À voir à la télévision le jeudi 30 septembre - Le péril invisible... pour le moment

Une simple statistique pour démontrer l'ampleur du problème: à peine 5 % du plastique consommé sur la planète est recyclé. Le reste se retrouve le plus souvent au site d'enfouissement, pas toujours sécuritaire, ou encore dans les cours d'eau et éventuellement dans les océans.

Le documentaire présenté ce soir aux Grands Reportages ne s'intitule pas Océans de plastique pour rien. En fait, les mers et les océans de la planète regorgent de ces produits miraculeux et absolument non biodégradables. Au point d'en être chaque jour un peu plus malades. Selon ce qui ressort des nombreuses recherches effectuées aux quatre coins du globe, tous les éléments de la chaîne alimentaire sont touchés par le problème, du zooplancton aux plus grands des cétacés. Mais on ne sait pas encore quel impact tout cela peut avoir sur l'être humain.

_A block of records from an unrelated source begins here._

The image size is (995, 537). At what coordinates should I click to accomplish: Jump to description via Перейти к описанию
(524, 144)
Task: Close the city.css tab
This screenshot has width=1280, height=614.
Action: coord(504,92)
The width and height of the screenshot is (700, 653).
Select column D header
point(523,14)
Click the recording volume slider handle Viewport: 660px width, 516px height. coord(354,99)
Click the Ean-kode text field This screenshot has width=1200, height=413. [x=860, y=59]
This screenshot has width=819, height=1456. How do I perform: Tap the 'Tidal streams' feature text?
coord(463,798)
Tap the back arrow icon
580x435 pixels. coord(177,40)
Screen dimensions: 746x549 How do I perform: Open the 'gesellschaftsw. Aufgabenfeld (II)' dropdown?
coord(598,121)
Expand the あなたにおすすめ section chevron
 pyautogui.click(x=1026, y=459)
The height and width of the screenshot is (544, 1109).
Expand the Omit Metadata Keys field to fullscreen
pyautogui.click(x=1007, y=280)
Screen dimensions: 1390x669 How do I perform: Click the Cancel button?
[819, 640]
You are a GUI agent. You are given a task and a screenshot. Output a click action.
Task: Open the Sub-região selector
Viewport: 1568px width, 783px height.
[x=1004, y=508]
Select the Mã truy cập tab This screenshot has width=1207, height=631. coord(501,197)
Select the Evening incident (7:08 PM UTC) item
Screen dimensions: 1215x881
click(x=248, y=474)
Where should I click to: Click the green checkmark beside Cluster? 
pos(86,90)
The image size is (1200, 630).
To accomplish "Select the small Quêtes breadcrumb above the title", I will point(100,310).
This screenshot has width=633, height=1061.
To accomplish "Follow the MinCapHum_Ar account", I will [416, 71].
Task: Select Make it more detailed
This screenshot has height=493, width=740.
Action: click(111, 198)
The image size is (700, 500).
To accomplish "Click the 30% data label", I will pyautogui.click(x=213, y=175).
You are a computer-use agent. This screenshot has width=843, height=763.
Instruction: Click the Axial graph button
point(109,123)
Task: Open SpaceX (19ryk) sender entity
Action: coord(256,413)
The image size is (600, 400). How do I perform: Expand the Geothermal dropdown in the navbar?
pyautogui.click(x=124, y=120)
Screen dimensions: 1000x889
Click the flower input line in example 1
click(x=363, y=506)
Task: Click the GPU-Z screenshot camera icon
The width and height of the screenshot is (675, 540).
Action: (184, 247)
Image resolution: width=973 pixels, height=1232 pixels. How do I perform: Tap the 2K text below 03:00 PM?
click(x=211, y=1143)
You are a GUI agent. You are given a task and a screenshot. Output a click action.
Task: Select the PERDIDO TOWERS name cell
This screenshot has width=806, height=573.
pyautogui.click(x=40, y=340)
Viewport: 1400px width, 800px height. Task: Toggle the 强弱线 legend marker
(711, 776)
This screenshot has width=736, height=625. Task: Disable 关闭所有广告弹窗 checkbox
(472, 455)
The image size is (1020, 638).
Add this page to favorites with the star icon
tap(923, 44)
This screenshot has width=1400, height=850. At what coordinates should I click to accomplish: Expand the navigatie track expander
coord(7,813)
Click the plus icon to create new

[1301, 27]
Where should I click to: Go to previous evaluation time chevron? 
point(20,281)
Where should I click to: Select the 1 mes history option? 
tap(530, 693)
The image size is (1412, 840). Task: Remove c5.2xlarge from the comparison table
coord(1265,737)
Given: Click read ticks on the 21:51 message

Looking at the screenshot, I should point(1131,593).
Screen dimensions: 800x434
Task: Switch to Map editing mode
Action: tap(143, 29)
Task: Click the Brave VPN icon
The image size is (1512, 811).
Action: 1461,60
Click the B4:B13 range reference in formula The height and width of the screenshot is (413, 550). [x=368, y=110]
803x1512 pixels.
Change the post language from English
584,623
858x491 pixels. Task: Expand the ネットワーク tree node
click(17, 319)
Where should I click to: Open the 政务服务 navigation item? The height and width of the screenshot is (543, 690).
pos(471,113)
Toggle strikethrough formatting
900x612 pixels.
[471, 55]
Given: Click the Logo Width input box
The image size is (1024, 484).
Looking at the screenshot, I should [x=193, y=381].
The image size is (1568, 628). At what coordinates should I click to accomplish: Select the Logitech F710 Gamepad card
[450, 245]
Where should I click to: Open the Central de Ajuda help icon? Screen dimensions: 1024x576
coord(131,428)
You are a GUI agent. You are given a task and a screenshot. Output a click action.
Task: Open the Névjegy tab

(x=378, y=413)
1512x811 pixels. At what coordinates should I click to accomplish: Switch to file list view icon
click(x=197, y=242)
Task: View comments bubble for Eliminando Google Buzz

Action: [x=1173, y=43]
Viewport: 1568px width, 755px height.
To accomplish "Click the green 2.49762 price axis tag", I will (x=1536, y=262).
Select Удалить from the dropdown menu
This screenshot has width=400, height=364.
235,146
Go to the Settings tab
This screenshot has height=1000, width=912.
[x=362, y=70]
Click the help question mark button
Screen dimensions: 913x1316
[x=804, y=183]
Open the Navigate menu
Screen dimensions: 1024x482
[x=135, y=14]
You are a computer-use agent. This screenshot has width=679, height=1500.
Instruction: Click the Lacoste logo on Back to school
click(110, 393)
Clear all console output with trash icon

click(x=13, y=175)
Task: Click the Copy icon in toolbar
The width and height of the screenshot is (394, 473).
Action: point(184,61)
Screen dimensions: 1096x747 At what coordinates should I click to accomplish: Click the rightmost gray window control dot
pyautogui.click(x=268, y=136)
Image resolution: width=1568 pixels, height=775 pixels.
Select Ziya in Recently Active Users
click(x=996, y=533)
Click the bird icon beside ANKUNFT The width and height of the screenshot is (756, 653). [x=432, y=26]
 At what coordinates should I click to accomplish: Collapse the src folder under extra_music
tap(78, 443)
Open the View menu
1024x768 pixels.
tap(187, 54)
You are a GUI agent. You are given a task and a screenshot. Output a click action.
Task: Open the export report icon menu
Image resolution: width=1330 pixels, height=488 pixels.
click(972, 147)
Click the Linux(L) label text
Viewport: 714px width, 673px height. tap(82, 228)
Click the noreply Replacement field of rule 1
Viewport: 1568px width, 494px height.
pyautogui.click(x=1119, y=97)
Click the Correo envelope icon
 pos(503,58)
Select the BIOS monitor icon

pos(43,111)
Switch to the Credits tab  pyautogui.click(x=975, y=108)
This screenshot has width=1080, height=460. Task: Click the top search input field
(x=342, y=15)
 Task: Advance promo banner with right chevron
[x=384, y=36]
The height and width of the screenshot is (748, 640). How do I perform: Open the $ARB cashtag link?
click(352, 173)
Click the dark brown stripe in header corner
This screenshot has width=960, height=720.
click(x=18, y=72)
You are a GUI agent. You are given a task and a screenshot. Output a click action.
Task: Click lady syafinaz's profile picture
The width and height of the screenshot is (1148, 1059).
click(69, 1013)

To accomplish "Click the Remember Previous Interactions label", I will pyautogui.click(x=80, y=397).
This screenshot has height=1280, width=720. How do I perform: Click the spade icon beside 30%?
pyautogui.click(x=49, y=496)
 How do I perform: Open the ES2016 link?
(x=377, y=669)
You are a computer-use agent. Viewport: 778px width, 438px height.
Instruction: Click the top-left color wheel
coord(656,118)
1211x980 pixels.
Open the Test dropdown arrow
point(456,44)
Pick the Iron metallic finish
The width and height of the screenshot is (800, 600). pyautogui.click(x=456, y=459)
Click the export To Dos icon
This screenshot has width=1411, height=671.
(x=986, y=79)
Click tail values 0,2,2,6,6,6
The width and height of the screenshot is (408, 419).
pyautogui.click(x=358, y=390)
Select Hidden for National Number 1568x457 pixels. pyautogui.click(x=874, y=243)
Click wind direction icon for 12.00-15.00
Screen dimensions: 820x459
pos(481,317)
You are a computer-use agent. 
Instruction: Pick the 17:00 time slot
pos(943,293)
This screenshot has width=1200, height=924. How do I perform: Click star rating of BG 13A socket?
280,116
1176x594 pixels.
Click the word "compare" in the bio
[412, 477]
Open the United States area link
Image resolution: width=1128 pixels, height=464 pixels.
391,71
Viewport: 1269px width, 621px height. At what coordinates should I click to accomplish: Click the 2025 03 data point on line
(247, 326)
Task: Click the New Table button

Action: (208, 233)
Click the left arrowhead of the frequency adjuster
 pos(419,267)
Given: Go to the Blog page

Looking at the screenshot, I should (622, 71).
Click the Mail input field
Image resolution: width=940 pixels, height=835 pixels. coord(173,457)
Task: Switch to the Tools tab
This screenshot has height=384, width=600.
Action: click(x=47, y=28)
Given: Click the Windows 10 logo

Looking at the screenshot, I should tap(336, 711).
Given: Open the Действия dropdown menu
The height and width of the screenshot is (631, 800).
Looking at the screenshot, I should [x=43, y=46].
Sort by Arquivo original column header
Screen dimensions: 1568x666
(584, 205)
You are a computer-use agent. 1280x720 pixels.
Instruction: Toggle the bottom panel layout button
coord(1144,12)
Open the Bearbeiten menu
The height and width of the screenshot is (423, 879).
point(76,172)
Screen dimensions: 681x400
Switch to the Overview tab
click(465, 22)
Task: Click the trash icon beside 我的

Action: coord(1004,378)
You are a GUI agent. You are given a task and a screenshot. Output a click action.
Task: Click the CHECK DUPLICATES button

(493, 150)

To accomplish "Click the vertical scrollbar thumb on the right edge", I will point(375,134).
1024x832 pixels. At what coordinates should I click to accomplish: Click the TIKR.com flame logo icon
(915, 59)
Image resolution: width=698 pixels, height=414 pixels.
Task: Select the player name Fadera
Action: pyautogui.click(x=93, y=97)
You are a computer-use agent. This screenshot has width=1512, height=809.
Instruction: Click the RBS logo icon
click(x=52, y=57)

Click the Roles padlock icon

Dans certains secteurs, pas moins de 35 % des poissons dont se nourrissent saumons et thons ont ingurgité du plastique, qui demeure dans leur organisme. Le plus souvent, la moitié des oiseaux marins en ont aussi dans l'estomac. Les petites billes industrielles qui entrent dans la fabrication du plastique sont les plus présentes. Et c'est sans compter les nombreux autres types de déchets qu'on retrouve sous la surface des océans.

La zone la plus touchée a été surnommée «trash vortex». Il s'agit d'un secteur du Pacifique où les déchets de tous les pays qui bordent cette océan se concentrent et stagnent. La dimension de cette immense poubelle océanique équivaut à la super-ficie de l'État du Texas et elle prend de l'ampleur.

En Méditerranée aussi, la situation est catastrophique, tout comme dans l'Atlantique. En s'appuyant sur des travaux scientifiques rigoureux, ce documentaire expose on ne peut plus clairement toute l'ampleur de ce péril latent.

Il souligne — pour une énième fois — à quel point notre folie de la consommation effrénée est suicidaire.